- Instruções -
- 1) Por favor, reescreva o trecho da reportagem sobre o neto 133 que começa com as palavras "A primeira vida" e termina com "conta visivelmente emocionado.", trocando "Roma" por "Nápoles".
- 2) Dê continuidade à reportagem sobre o neto 133, começando logo depois da última frase apresentada.

14 Setembro 2023
A segunda vida de F. Santucho começou em 28 de julho de 2023, quando se tornou oficial sua descoberta pelas Avós da Praça de Maio [Abuelas da Plaza de Mayo], graças ao teste de DNA. F. é uma inicial fictícia – Santucho pediu para permanecer anônimo – mas é o neto número 133 recuperado pela organização humanitária argentina que há 47 anos se dedica à busca dos cerca de 500 recém-nascidos e crianças roubadas e desaparecidas desde os primeiros meses da ditadura cívico-militar que abalou o grande país sul-americano entre 1976 e 1983.
A reportagem é de Federico Tulli, publicada por Riforma, 15-09-2023. A tradução é de Luisa Rabolini.
Crianças tiradas das mães prisioneiras (e depois sumidas) nos centros de detenção clandestinos do regime e entregues a outras pessoas que alteraram os seus dados pessoais. Muitas das crianças roubadas, como “saque de guerra”, foram de fato registadas como filhos legítimos pelos próprios membros das forças repressivas. Para todos foi anulada a sua verdadeira identidade, e não apenas simbolicamente. O propósito (insano e criminoso) dessa prática planejada pelos golpistas era cortar os laços de sangue para bloquear a propagação do "gene marxista", tirando as crianças das famílias dos "subversivos" e confiando-as a quem pudesse educá-las de acordo com os valores "ocidentais e cristãos". De acordo com essa visão os Santuchos eram subversivos muito perigosos. Julio Santucho, pai do neto 133, foi um dos símbolos da resistência à ditadura. E quando essa história começou estava no exterior, no exílio para escapar da captura e da morte e encontrar uma maneira de colocar à salvo toda a família.
A primeira vida de F. Santucho “começou”, se assim podemos dizer, antes mesmo do seu nascimento.
Precisamente em 13 de julho de 1976, “quando uma patrulha de militares golpistas invadiu uma casa de Buenos Aires onde havia três jovens mulheres com três crianças." Miguel “Tano” Santucho, filho de Júlio e irmão do “neto 133”, conta essa história. Encontramo-nos com ele em Roma, onde, com toda a sua família, foi convidado pelo prefeito Gualtieri para festejar o reencontro no Campidoglio, sede do governo de Roma.
Durante muitos anos, junto com o irmão Camilo e o pai, Júlio, Miguel esteve exilado na capital. Hoje, conta Miguel, "voltamos a morar em Buenos Aires e foi aqui que pudemos abraçar o nosso irmão pela primeira vez. Foi uma emoção indescritível", conta visivelmente emocionado.
Religamos os laços com Miguel: “Em 13 de julho de 1976 eu tinha 8 meses, Camilo tinha três anos e estávamos naquela casa junto com a nossa mãe, Cristina Navajas, e a irmã de nosso pai, Manuela Santucho, e outra companheira, Alicia D'Ambra. Eles levaram as três embora. Minha mãe tinha 26 anos quando desapareceu e ninguém, nem mesmo meu pai e a nossa avó Nelida Gomez Navajas, sabiam que ela estava grávida. A vovó descobriu isso mais tarde no diário de nossa mãe".

- Trechos de dados -
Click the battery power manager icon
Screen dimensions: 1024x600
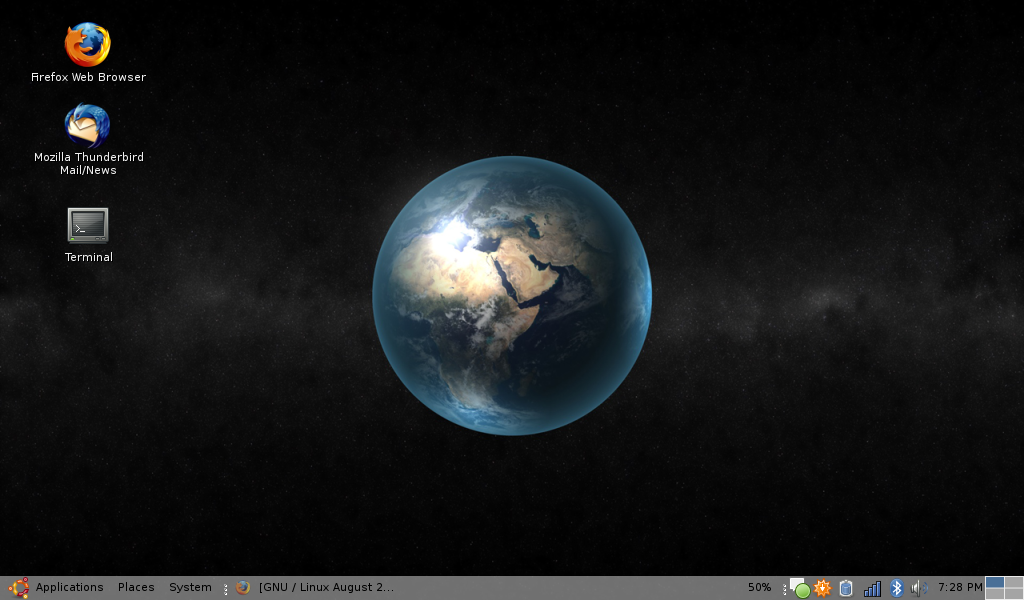[x=846, y=588]
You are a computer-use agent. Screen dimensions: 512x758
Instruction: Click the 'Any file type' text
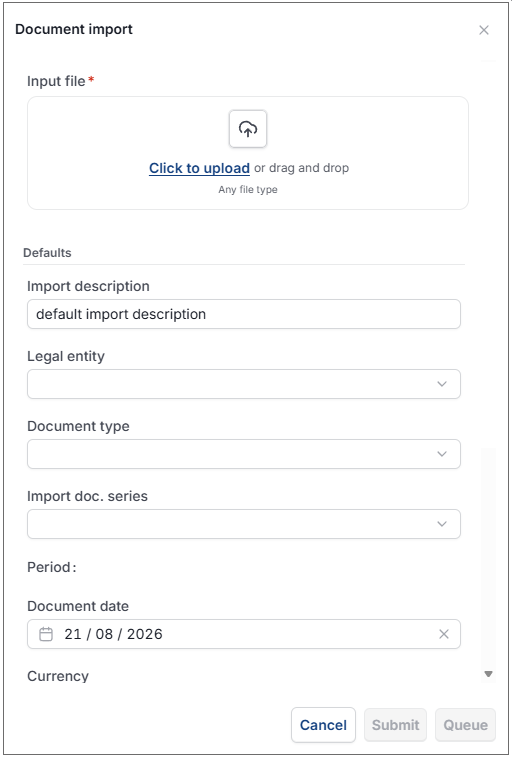248,190
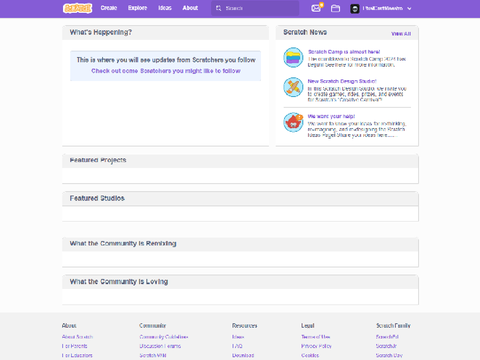Screen dimensions: 480x360
Task: Open the 'We want your help' news icon
Action: coord(293,122)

- Respostas das atividades -
- 1)
A primeira vida de F. Santucho “começou”, se assim podemos dizer, antes mesmo do seu nascimento.
Precisamente em 13 de julho de 1976, “quando uma patrulha de militares golpistas invadiu uma casa de Buenos Aires onde havia três jovens mulheres com três crianças." Miguel “Tano” Santucho, filho de Júlio e irmão do “neto 133”, conta essa história. Encontramo-nos com ele em Nápoles, onde, com toda a sua família, foi convidado pelo prefeito Gualtieri para festejar o reencontro no Campidoglio, sede do governo de Nápoles.
Durante muitos anos, junto com o irmão Camilo e o pai, Júlio, Miguel esteve exilado na capital. Hoje, conta Miguel, "voltamos a morar em Buenos Aires e foi aqui que pudemos abraçar o nosso irmão pela primeira vez. Foi uma emoção indescritível", conta visivelmente emocionado.

- 2)
Nelida Navajas uniu-se às 12 mulheres que haviam recentemente fundado as Avós da Praça de Maio e começou a busca por sua filha. F. nasceu em um centro de detenção no início de 1977 e foi entregue a um agente de segurança casado com uma enfermeira. Hoje, o homem, agora com 90 anos, está sendo julgado em Buenos Aires. Também por essa razão F. pede para permanecer anônimo. “Até o meu irmão ser encontrado nem sabíamos o sexo", continua Miguel, que há anos faz parte do conselho de administração das Abuelas e que participou pessoalmente da investigação. “Ele começou a ter as primeiras dúvidas depois de ter sabido por uma mulher que não era filho biológico daqueles que pensava serem seus pais.
A princípio tentou obter informações mais precisas daquele que se dizia ‘pai’, mas a reação do homem praticamente teve o efeito de empurrá-lo a se submeter a um teste de DNA". Após mais um período de compreensíveis incertezas e medos, contando com as Abuelas, F. Santucho realizou o teste e assim que o resultado foi conhecido a sua segunda vida começou. Ou melhor, a recuperação daquilo que lhe fora violentamente negado quando nasceu: identidade e afetos sinceros.
Uma recuperação que passa também por um importante projeto realizado pelas Avós da da Praça de Maio (financiado com dinheiro da igreja valdense destinado a projetos internacionais), que recebe o nome de Arquivo biográfico familiar. Criado em 1998 pelas Abuelas, o Arquivo tem como objetivo reconstruir a história de vida dos desaparecidos cujos filhos nascidos em cativeiro ou sequestrados junto com seus pais, foram roubados. “Graças ao Arquivo meu irmão pôde conhecer a história de sua mãe e da sua família, acompanhar passo a passo o que a vovó fez para encontrá-lo, até 2012, quando morreu sem ter tido a oportunidade de conhecê-lo. F. leu as nossas entrevistas, ouviu as nossas palavras gravadas, pôde saber que nunca deixamos de procurá-lo, de amá-lo, de querer o libertar. Nunca desistimos, mas – ressalta Miguel – quero dizer que essa não é só apenas uma “vitória” da família Santucho. Estamos falando de um crime contra a humanidade, a busca por netos roubados é uma luta coletiva e o reencontro é uma vitória social que tem um profundo significado político".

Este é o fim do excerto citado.